The paintbrush can be made wet a day before grafting and given a bent, pointed shape to the tip, and left to dry. It will be near perfect for grafting day. You can lick it, or dip it in RJ to keep it wet while grafting.

I agree with Big Black Bird about setting up a Cell Finisher Colony - combining colonies works - but your best colony is your breeder queen - so don't use her's. If I have 15 colonies, my 3 or 4 best are the queen BREEDER colonies. Those breeder queens get put individually into Pritchard boxes with 3 special combs to lay in - a Miller method frame, a Jay Smith frame for the Cut Cell method, and a top bar of freshly-drawn comb from worker foundation for grafting. 

The Pritchard box (which I thought I invented - I called it a Queen Jail - Mr. Pritchard got the same idea more than a half century before me) is just a place to hold a breeder queen for 4 days so I know exactly where to find 1 day old larvae from a really good queen mother on Grafting day, and it's portable, so I can take it to just outside the grafting tent.

Your second best colony (or 4th best if breeding from 3 queens, etc.) is your drone mother colony. It gets fed pollen substitute patties all season long, and gets boosted with drone comb. Gotta watch this one for mites!

The next 2 strong (or 1 strong and 2 not-so-strong) colonies after that are combiners to make up your Finisher colony, even if it is a Starter / Finisher. They do not have to be insanely large - that's why I combine them. The real trick is importing 8 to 10 frames of capped, hatching brood from other support colonies. Michael Palmer keeps his apiaries sustainable by bringing in these "import" frames from over-wintered nucleus colonies, not taking his honey producers off line. 

The imported frames of capped brood get added 10 days before grafting day ( Grafting Day is Day 11 if counting Import Day as zero) in a Starter/ Finisher. This should leave you with 25,000 to 30,000 extra 5- to 15 day old nurse bees for your queen rearing cycle, in addition to your colony's normal population of say, 30,000 to 50,000 when the nectar flow has been going a while. (I don't like pushing the queen rearing calendar too far forward in the year - I get better results when I let them build up a bit first, say just 2 weeks to a month. When the population is up, I get good queens.)

****************************************

Task 1: Reproduce the rows in Block 1 word for word, leaving out the pictures.
The beekeeping post and the rows beneath it are unrelated.

****************************************

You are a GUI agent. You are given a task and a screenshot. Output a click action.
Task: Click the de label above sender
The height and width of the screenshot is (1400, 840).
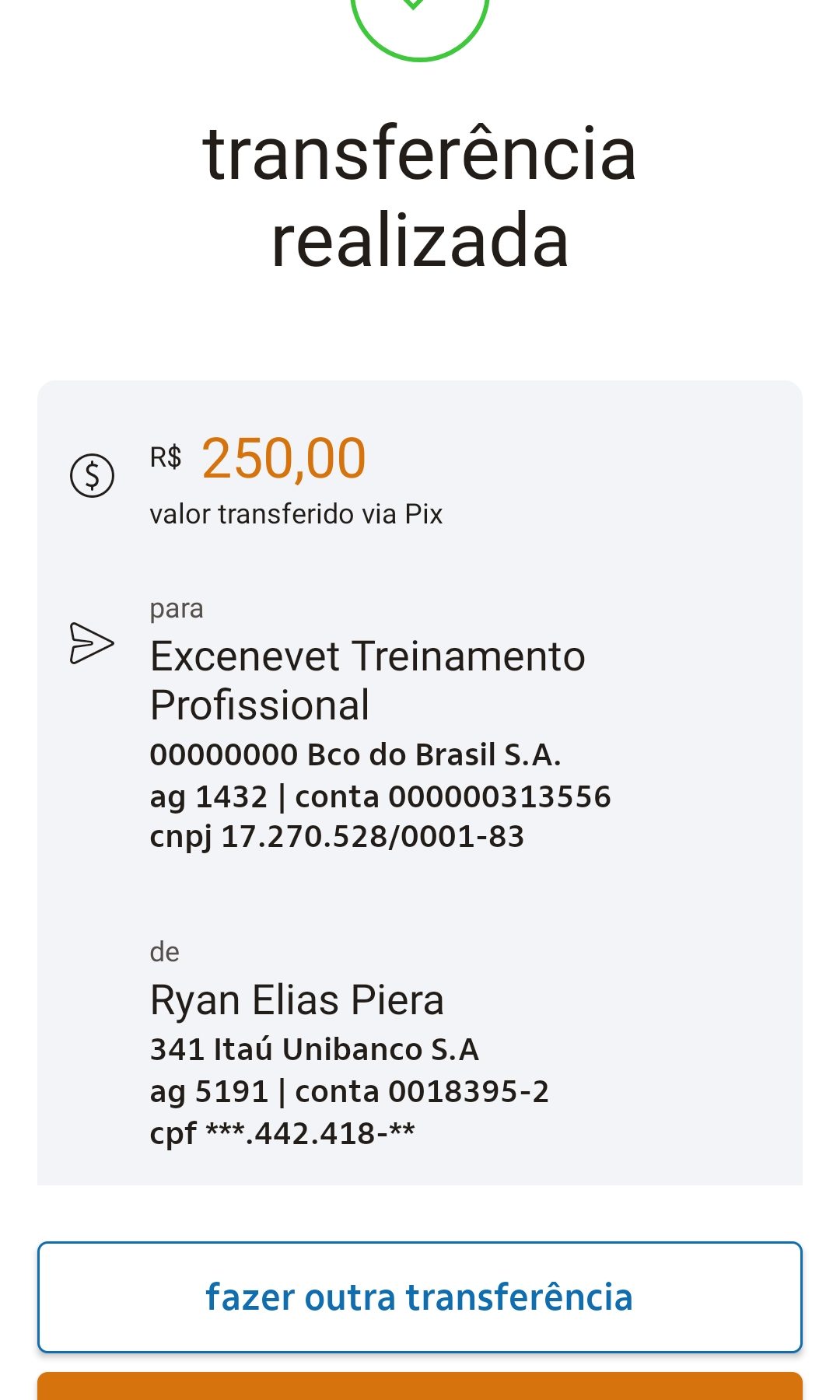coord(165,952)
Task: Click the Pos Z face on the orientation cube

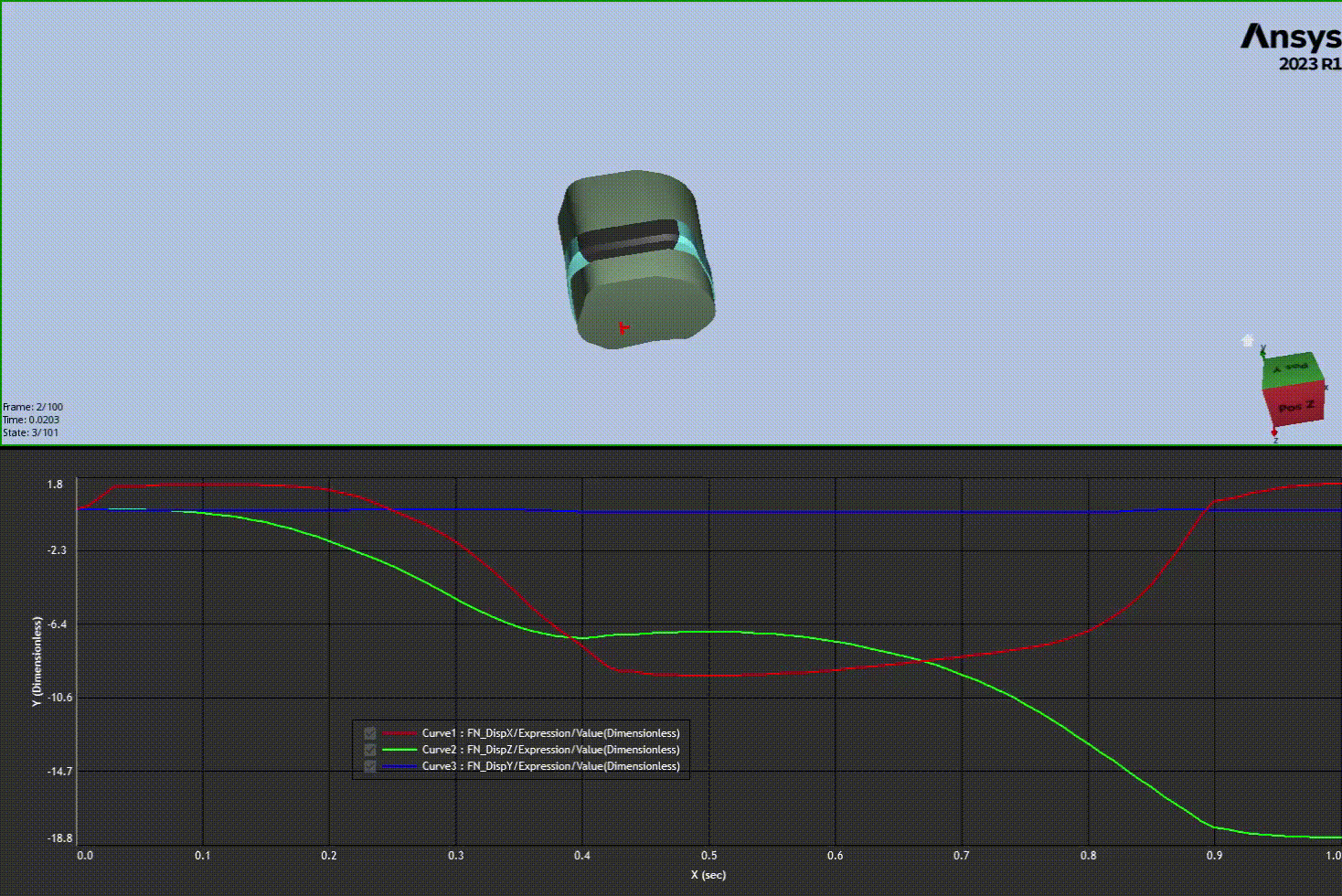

****************************************

Task 2: According to the beekeeping post, how many frames of capped, hatching brood should be imported from other support colonies?

Solution 1:
You are a GUI agent. You are given a task and a screenshot. Output a click action.
Task: Click the de label above sender
The height and width of the screenshot is (1400, 840).
coord(165,952)
Task: Click the Pos Z face on the orientation cube

Solution 2: 8 to 10 frames.